Ohne ein Wort zu erwidern, schlich sich Hudetz in eine Ecke des kleinen, überheizten und von Cigarrendampf erfüllten Raumes. Er war entschlossen, nicht eher von der Stelle zu gehen, als bis er seinen Zweck erreicht hatte. Die rückständigen Steuern seiner Wirthin mußten ja bezahlt werden um jeden Preis.

Die Unterhaltung, welche der Patriarch mit seinen Kunden führte, war von schier unendlicher Dauer, und als dieselben schließlich gegangen waren, hatte der Alte den stillen Besucher in der Ecke beim Ofen augenscheinlich vergessen. Er rechnete und schrieb, und das Kritzeln seiner Feder war lange Zeit das einzige Geräusch, welches die Stille der kleinen Arbeitsstube unterbrach.
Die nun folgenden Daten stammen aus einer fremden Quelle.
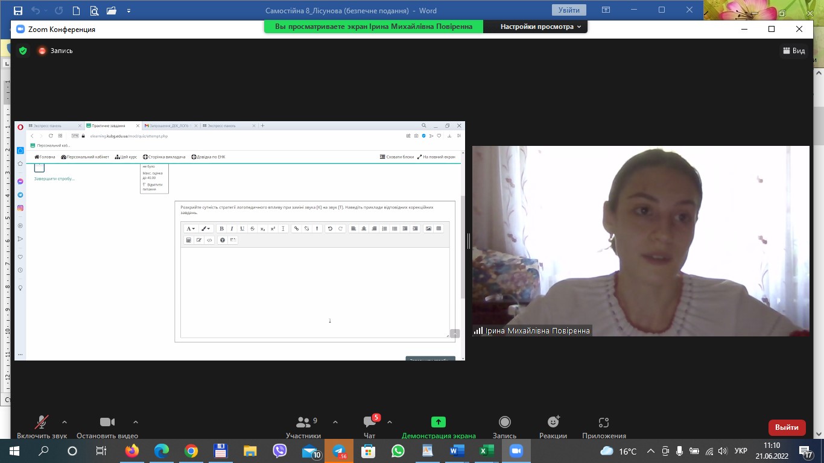This screenshot has width=824, height=463.
Task: Click the Save icon in Word quick access toolbar
Action: pyautogui.click(x=18, y=11)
Aber es war nicht nur Bescheidenheit, daß Hudetz noch immer schweigend und regungslos auf seinem Stuhle hockte. Seine Gedanken hatten sich längst weltenweit von dem Zwecke seines Hierseins entfernt, und auf der schmucklosen, mit einer unsäglich häßlichen Tapete beklebten Zimmerwand, die er unausgesetzt anstarrte, hob sich längst von dem tiefgrünen Hintergrunde blüthenbedeckter Rosenhecken die holdselige Gestalt der jungfräulichen Gottesmutter im lang niederfallenden, weißen Gewande ab, diese süßeste aller Madonnen, die er nie – nie mehr wiedersehen sollte!

Es war nicht gerade wunderbar, daß ihm das Bild mit fast all seinen Einzelheiten im Gedächtniß haften geblieben war; aber es war merkwürdig, daß ihn gerade in Bezug auf das Antlitz der Maria seine Erinnerung vollständig im Stiche ließ. Und je mehr er sein Gehirn zermarterte, um den verwischten Eindruck wieder herauf zu beschwören, desto hartnäckiger schob sich ein anderes, lichtblondes Köpfchen in den Rahmen des Phantasiegebildes ein, desto deutlicher trug die lichtumflossene Madonna im Rosenhag die lieblichen Züge jener vornehmen Flurnachbarin, deren entflohenes Vögelchen er einst mit Gefahr des eigenen Lebens vor den mordgierigen Krähen errettet hatte. Und er fühlte sich plötzlich ergriffen von einer Empfindung namenlosen, heißen, inbrünstigen Sehnens, von einem unklaren und doch allgewaltigen Verlangen, das jede Fiber seines Wesens erfaßte. Es drängte ihm die Thränen in die Augen und ließ ihn doch zugleich in der dunklen Vorahnung einer Glückseligkeit erschauern, der er keinen Namen zu geben wußte, obgleich es ihn unwiderstehlich trieb, sie mit dem Einsatz seines ganzen Daseins zu erringen.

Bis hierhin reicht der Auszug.